何度忘れても、きみの春はここにある。

 バレてほしくない。そんな形で、自分の気持ちを見透かされたくない。
「あの……、すみません」
 ぼうっとしていると、横から女子の声が聞こえて、俺はゆっくり振り返った。
 するとそこには、まったく知らない女生徒ふたりが並んで立っている。
「もしかして……、瀬名類君ですか?」
 まったく見覚えがないが、もしかしたら記憶を失くしてしまっている人物なのかもしれないと思い、俺は追い払わずに彼女たちの言葉を待った。
「あの、妹があなたと同じ高校に通ってるんですけど、超カッコいい先輩がいるって言ってて……、写真に見覚えがあって」
「あはは、ていうか、妹盗撮してんのヤバいけど」
「普通に実物の方がカッコいいですねー」
 ……そういうことか。真剣に話を聞こうとして損した。
 何も面白くないのに笑っているふたりを完全に無視して、俺は頬杖を突きながらスマホをいじる。
 桜木が戻ってくるまでに早く散れよ。
 そんなことを思っていると、彼女たちのうしろに桜木がひっそりいることに気づいた。
 俺は桜木に向かって「おいで」と、口パクで言い放つ。すると、俺の目線を追った見知らぬ女子高生ふたりは、桜木を振り向きながらサッとどいた。

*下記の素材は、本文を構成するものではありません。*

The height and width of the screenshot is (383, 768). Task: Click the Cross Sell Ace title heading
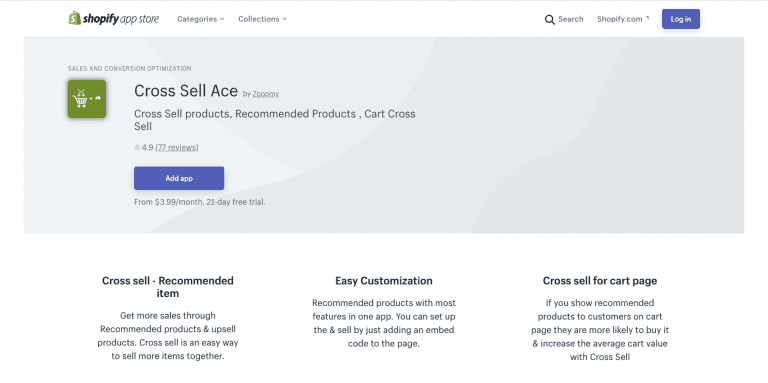186,91
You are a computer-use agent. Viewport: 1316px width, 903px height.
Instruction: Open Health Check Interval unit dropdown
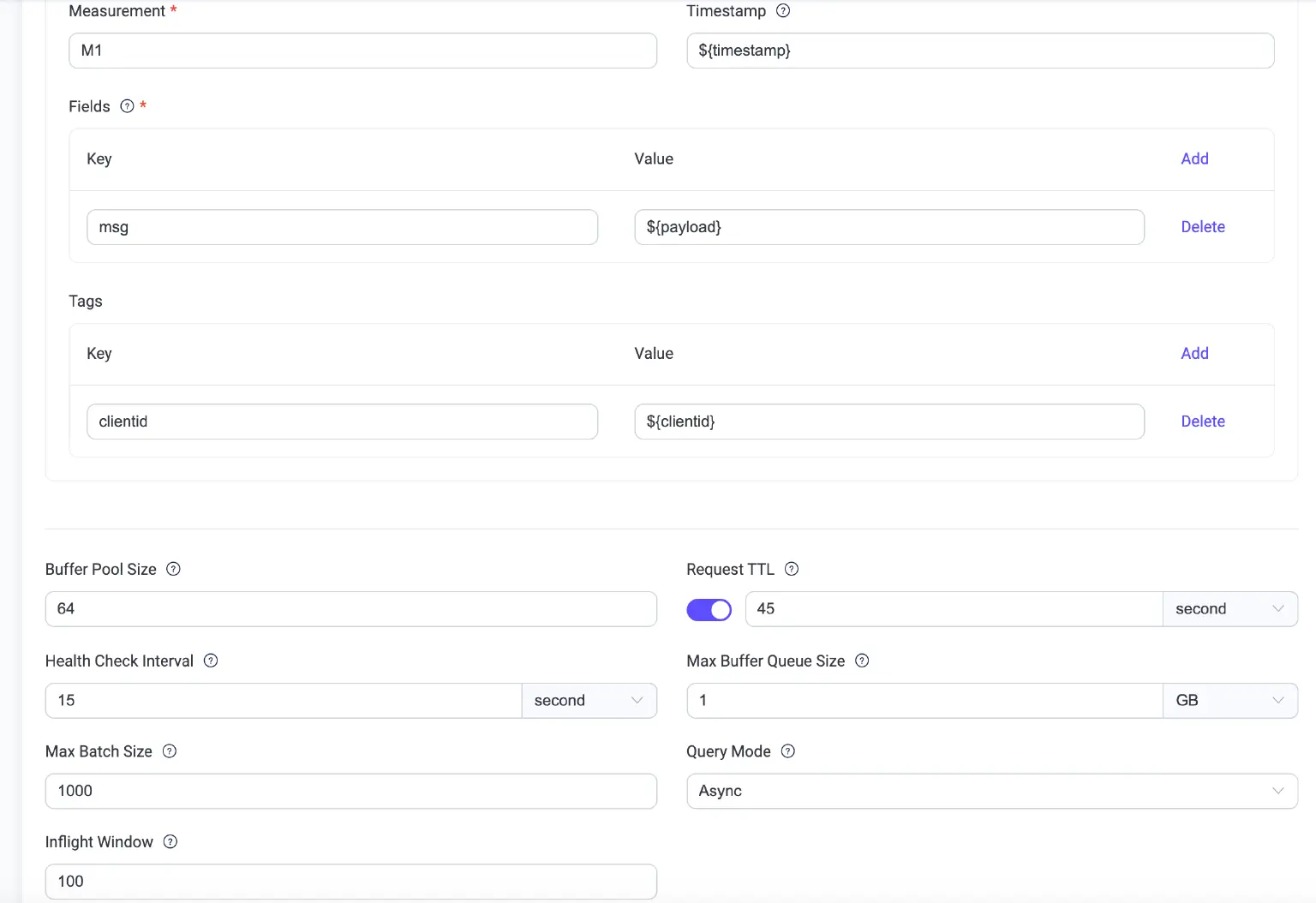[x=589, y=701]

 しかし、桜木含む三人は、「え……」と小さく声を漏らしてからその場に硬直した。
 女子高生のうちのひとりが、数秒経ってから声をあげる。
「もしかして……、桜木?」
 桜木の顔は、雪のように真っ白になって、表情は石のように固まっている。
 まったくいい空気ではない。
 もしかして……、桜木の過去のクラスメイトなのだろうか。
「え、嘘。なんでこんな店に来てんの? ウケる……」
「何、綾香(アヤカ)の友達なの?」
「友達っていうか……中学が一緒。なんか親がモンペで、学校に乗り込んできてやばかったんだよ。うちの娘をイジメたのは誰ですかって」
「え、やばー。ていうか、まさか類君が彼氏……?」
「え! まさかふたりでこの店来てたの!?」
 なんだ、こいつら……。こそこそと小声で話しながら、桜木のことをちらちらと見ている。

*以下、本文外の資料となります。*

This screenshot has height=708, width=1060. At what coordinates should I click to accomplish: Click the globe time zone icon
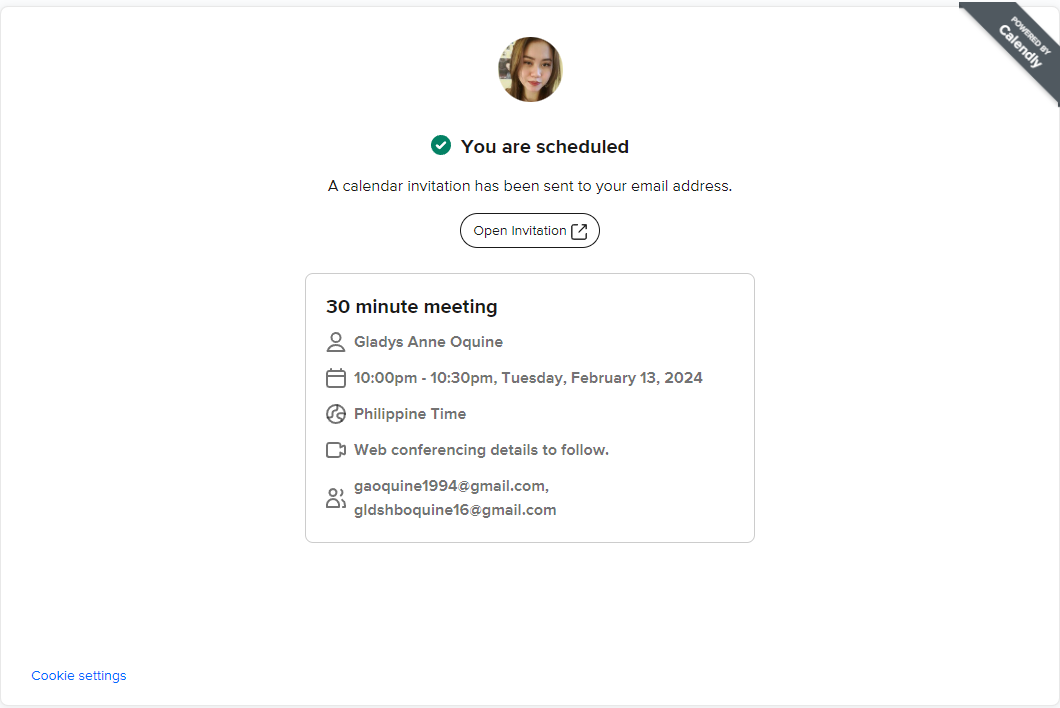pyautogui.click(x=336, y=414)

 その様子に、怒りでめまいがするほどだったが、ここで騒ぎ立てたほうがきっと桜木には迷惑だろう。
 本当は殴り倒してやりたいほどムカついている。
 俺は怒りを堪えて立ち上がり、桜木をこの店から連れ出そうとした。
「桜木、帰んぞ」
 そう言ったが、桜木は顔面蒼白のまま両耳を手で塞いでる。
 俺の声はまったく届いていないらしい。
 何かを呟いているようなので、よく耳を傾けると、「ごめんなさい……」という言葉が聞き取れた。
 そんなか細い声をかき消すように、女子高生は騒ぎ立てる。
「マジで類君、桜木と付き合ってるの!? え、超ショックなんだけど……」
「あはは、綾香落ち着きなって」
 ふたりの声は、もはやただの雑音だ。
 震えている桜木を見ていたら、言葉では言い表せないほどの怒りが、この女子高生ふたりに対して湧いてきた。

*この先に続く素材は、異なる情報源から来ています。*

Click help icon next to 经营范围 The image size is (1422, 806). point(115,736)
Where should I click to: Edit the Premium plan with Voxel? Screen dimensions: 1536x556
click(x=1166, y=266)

 もし今、この彼女たちのせいで、桜木の中にある言葉の呪いがいくつも蘇ってしまったのだとしたら……。
「桜木、帰ろう」
 もう一度言うが、彼女は固まったまま動かない。……動けない。
 いっさい、俺に助けを求めようともしない。
 ただただひとりで、時が過ぎるのを耐えている。
 そんな姿を見たら、喉の奥の奥がきゅっと苦しくなった。
「桜木……」
 なあ、桜木。お前今まで、傷つくたびに、そんなふうに耳をふさいで耐えてきたのかよ。
 誰かが傷つくことに人一倍敏感なのは、自分も共感して傷ついてしまうほどの経験があるからなのかよ。
 俺は、簡単に傷つけてきた側の人間だから、桜木の世界を何も知らない。何も分かっていない。
 ……でも、それなのに、こうして彼女のために怒りが込み上げたりしてるんだ。
 本当、笑えるよ。
 自分の中に、こんな感情があったなんて。
 人の痛みなんて、分かりっこないって思っていたのに。
 知りたいって、思うんだよ。
 両耳をふさいで、ひとりで過去と戦っている桜木の世界に、入りたいって、思うんだよ。
「琴音」
 名前を呼ぶと、一瞬あたりがしんと静まり返った。
 ようやく俺の声が届いたらしい桜木は、怯えたままの目で俺の顔を見つめている。
 俺は女子高生ふたりを退けて、桜木の目の前まで近づく。
 そして、椅子にかけていた自分のダッフルコートを、彼女の頭からバサッとかけた。
 視界を遮られた彼女は、戸惑った瞳で、俺のことを見あげる。
「……何も聞かなくていい。何も、見なくていい」
 そう言うと、一瞬だけ桜木の瞳が揺れて、今にも涙が零れ落ちそうになった。
 その姿を見た俺は、彼女を守りたいとか、傷つけたくないとか、そんな感情を全部超えて、気づいたら襟を引っ張って、コートの中で彼女にキスをしていた。
「え……」
 まるでスローモーションのように、彼女の戸惑った顔が瞳に映り込む。
 俺はそのまま桜木の腕を引いて、驚き固まっている女子高生ふたりを睨みつけ威嚇してから、会計を済ませて店を出た。
 桜木の腕がかすかに震えているのを感じとって、俺はまたどうしようもなく苦しくなってしまった。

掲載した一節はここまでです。